TextFile Adapter - Converting TXT files to CSV and more
The TextFile Adapter is used for the import, export and converting of TXT files to CSV and many other formats. The Adapter can be assigned to both READ and WRITE sides of a conversion. If you want to read or write CSV, TXT, ASC, ASCII, flat files or other text files and convert or transform these into any other format, the TextFile Adapter is perfect for the job. Please also refer to the general information about the usage of Adapters.
Of all the text file formats, CSV (Comma Separated Value) is probably the most popular. The FlowHeater’s TextFile Adapter comprehensively supports CSV files and practically any tabulation of data in text form as well as conversions of the most varied mixtures of character encodings (codepages). The default encoding is the codepage currently configured for your operating system, but alternative codepages can be specified and the actual selection is stored along with the Definition. For example, a Definition could have been created on a German workstation, but can later be executed without causing any problems using the batch module on a Windows Server, where the system codepage is configured for English. Support for DOS (ASCII), Unicode (utf7, utf8, utf16, utf32) as well as EBCDIC (IBM mainframe) is included. The encoding expected for input or chosen for output is simply selected in the "code page" dropdown. On the READ side when selecting a UTF/Unicode file with BOM (byte order mark) the correct code page will be recognized automatically.
Adapter settings in the General tab
Filename: An absolute or relative path to the file to be read or written. Relative paths are always relative to the folder the Definition file is saved in. Clicking on the “…” button at the end of the filename field opens the familiar operating system file selection window, where you can choose a file to open or navigate to the folder you wish to save the file in.
There is no support for wildcards such as *.csv here. If you want to process several text files in a folder you need to use the Batch Module with the option “/ReadFileName *.csv”.
On the READ side http:// or https:// for the resource location of a file can be used. The file must be openly available; presently no user login to a web server is supported.
The first row contains column headings: This checkbox allows you to select whether the first line starts with data or contains field names. If ticked on the READ side, the field names are automatically extracted from the text file and become the default field names for the Definition. On the WRITE side, this option confirms that the field names as specified in the Definition are to be written as the first output row.
Dynamically allocate columns by field names: This instructs the TextFile Adapter to allocate the correct fields dynamically according to the CSV column headings found in the text file.
Codepage: Selects the character encoding to assume or generate.
e.g.
850 = MS DOS ASCII Western European
1252 = Windows ANIS Western European
65001 = Unicode UTF-8
...
Note: READ and WRITE sides can be assigned different codepages.

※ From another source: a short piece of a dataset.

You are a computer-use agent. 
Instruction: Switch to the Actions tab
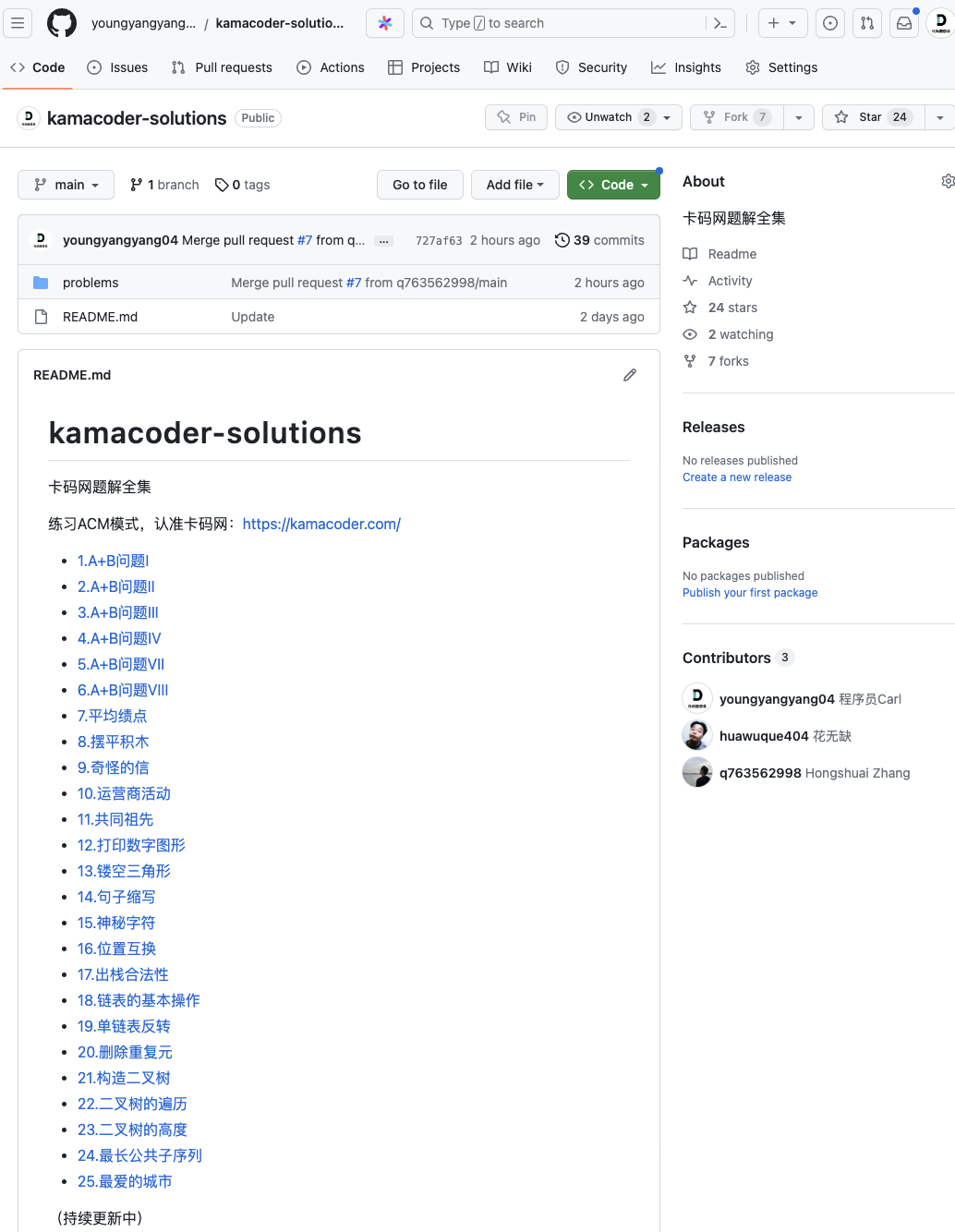pyautogui.click(x=331, y=67)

Delimitation: With these radio buttons you select how the fields in your text file or flat file are divided from one another. The two options are With delimiters and Fixed width. If you opt to use delimiters, you select which one to use on the Delimiter tab (see below). If you switch back and forth between the two options, the default fixed width of 10 may become set. This can be reset to zero by using the Reset field widths button.

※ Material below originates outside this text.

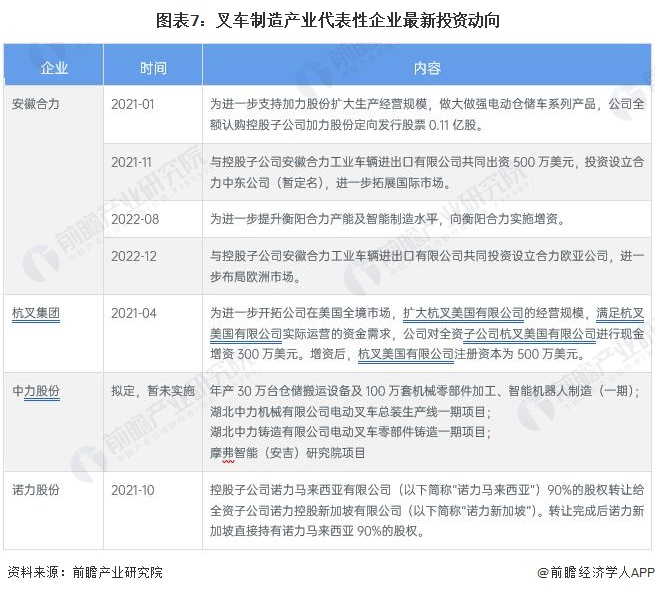Click the 摩弗智能（安吉）研究院项目 line

click(x=288, y=453)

Line break: Here you can choose between “DOS / Windows ”, “UNIX / Linux” or alternatively “User defined terminator”. These terms mean:
- DOS / Windows: When reading or writing text files of this type, each line is terminated by a sequence of two bytes “CR LF (0x0D0A)”.

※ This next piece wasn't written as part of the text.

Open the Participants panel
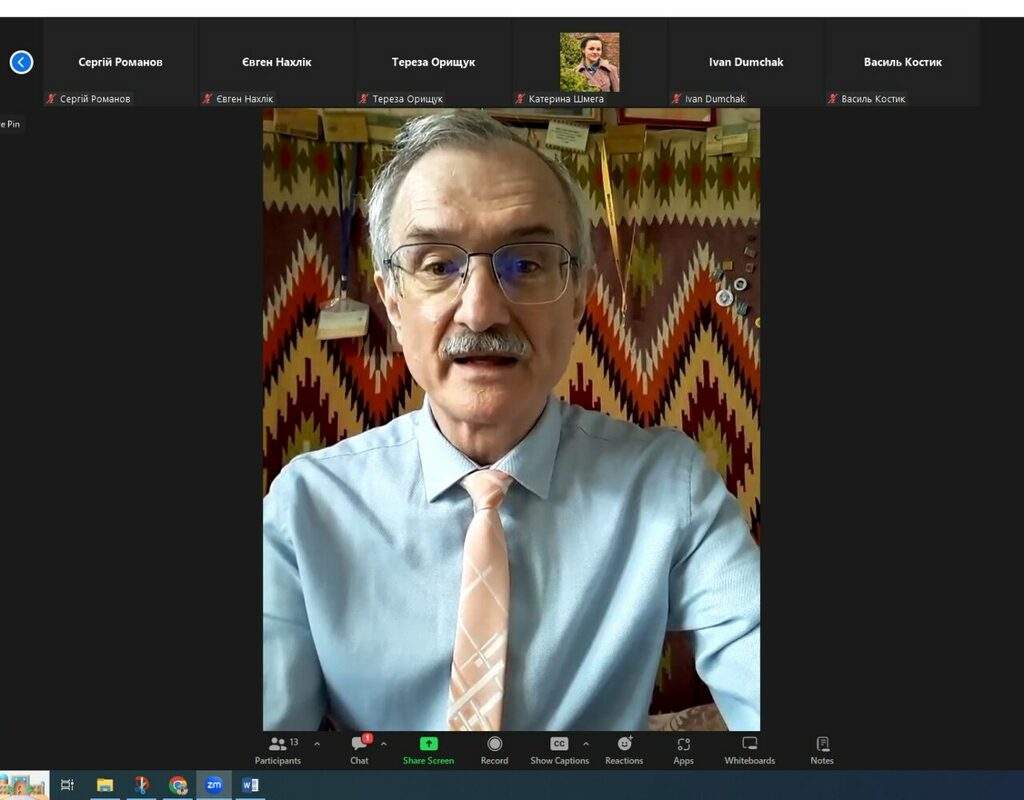click(x=277, y=750)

- UNIX / Linux: Lines are terminated by just a single byte “LF (0x0A)” in this format.
- User-defined terminator: This gives you the option to enter any desired character (or string of characters) to be used for line breaks in the text box alongside. The TextFile Adapter will treat these characters as line breaks on reading or writing.
The option "Terminate final record/row with a line break" instructs the TextFile Adapter to ensure that the last row written to the file is followed by a line break.
Blank lines in the text file are ignored if the "Skip empty lines" option is checked. The defined CSV separator, tab or other white space characters contained in the column data are also ignored. That means that a row consisting purely of CSV separator characters will also be filtered out.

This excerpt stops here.